An increased capacity for innovation In a particularly fragmented volume market, innovation is fundamental to inventing and developing the technologies that are still missing to fully succeed in the ecological transformation. The combination of talent and research skills would accelerate the development of these forward-looking solutions and enable a better return on the necessary investments. This enhanced capacity for innovation would also be supported in particular by French small and medium-sized companies working on innovation in the major areas of ecological transformation, through a support fund set up by the new entity. In addition, the operation would lead to the establishment of a new professional training center, providing all the necessary levels of skills for the new professions that will be created by the ecological transformation, and thus launch a dedicated European school of ecological transformation in France. ● Strengthened geographical positions Both because of the complementary nature of Suez's and Veolia's different geographies, but also by consolidating the key geographies in which the two groups operate, the new group's international footprint would be strengthened, with a significantly increased share of the world's fast-growing regions. Veolia is particularly well established in Central and Eastern Europe and the United Kingdom, while Suez's historical geographies are in Spain and Northern Europe. Outside Europe, where the main growth regions for our businesses are located, the company would double in size in South America and Australia, while significantly strengthening its positions in North America and Asia.

A natural combination of forces The sale by Engie of its stake in Suez would take place at the ideal time to complete this combination: the reorganizations carried out in recent years by the two groups make them more compatible and complementary than ever. Indeed, their new strategic plans, Shaping 2030 for Suez and Impact 2023 for Veolia, are convergent and both clearly oriented towards international markets with high growth and innovation potential.
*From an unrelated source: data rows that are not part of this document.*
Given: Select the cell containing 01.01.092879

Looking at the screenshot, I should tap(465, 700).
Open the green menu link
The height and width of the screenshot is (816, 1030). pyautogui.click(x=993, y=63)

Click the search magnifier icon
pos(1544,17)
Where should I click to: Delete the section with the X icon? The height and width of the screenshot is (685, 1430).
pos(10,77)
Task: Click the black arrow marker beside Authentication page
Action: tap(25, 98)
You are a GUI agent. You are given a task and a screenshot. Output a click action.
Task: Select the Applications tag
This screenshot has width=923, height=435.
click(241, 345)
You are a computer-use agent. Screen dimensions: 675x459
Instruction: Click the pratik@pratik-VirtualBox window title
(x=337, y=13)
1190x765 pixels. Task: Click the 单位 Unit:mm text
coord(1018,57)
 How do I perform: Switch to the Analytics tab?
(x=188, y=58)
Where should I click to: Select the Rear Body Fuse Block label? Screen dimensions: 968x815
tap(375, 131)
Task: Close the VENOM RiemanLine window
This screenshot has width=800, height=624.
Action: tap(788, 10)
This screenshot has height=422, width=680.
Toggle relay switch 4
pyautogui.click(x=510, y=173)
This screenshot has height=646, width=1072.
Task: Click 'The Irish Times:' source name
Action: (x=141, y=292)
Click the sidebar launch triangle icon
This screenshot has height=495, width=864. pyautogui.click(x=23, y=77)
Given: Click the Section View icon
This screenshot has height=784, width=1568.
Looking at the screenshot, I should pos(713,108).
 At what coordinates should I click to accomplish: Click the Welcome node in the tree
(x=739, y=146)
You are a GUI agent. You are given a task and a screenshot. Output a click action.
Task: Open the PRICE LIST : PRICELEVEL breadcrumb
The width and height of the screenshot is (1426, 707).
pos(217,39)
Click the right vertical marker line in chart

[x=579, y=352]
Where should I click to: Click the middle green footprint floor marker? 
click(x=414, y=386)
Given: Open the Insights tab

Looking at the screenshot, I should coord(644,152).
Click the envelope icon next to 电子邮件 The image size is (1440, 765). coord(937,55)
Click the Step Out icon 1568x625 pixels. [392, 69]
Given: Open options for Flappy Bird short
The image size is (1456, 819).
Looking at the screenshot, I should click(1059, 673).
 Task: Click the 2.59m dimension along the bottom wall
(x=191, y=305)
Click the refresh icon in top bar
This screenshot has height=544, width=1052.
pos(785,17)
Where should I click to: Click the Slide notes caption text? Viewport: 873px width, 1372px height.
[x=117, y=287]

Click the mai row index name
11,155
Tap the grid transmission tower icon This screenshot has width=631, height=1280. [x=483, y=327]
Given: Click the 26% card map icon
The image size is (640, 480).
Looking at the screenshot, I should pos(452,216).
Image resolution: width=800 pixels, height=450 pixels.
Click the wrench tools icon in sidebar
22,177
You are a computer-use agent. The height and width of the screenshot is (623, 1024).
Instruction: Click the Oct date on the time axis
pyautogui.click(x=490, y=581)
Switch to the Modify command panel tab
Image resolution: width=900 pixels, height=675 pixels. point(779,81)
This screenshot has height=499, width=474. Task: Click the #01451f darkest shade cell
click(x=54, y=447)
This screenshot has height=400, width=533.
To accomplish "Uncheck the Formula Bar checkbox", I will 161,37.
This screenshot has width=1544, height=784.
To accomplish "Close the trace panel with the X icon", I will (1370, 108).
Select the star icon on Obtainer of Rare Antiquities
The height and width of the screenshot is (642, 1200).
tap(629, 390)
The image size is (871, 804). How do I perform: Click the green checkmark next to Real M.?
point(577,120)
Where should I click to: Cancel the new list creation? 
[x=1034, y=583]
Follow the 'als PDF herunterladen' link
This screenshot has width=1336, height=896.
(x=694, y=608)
A transaction that creates value for all stakeholders For employees, this new, more innovative and international entity would offer even more perspectives and opportunities. The transaction would be carried out without any negative impact on employment in France. In addition, all customers, local authorities and industrial clients, would find in this new entity a partner that would enable them to achieve their own ecological transformation objectives much more quickly. Finally, this transaction would create value for Veolia shareholders from the very first year, thanks in particular to operating and purchasing synergies estimated at 500 million euros, which have been taken into account in the price offered to Engie. This exciting project would be fully in line with Veolia's corporate purpose, and would ideally position the new entity to meet the main challenge of this century: ecological transformation. Messier Maris & Associés, and Perella Weinberg Partners are acting as financial advisers to Veolia for this transaction, Cleary Gottlieb Steen & Hamilton LL.P., Professor Xavier Boucobza, Me. Patrice Gassenbach, Peltier Juvigny Marpeau & Associés and Hogan Lovells, Flichy Grangé Avocats as legal advice. Citi and Gide are the financial and legal advisers of the board of directors.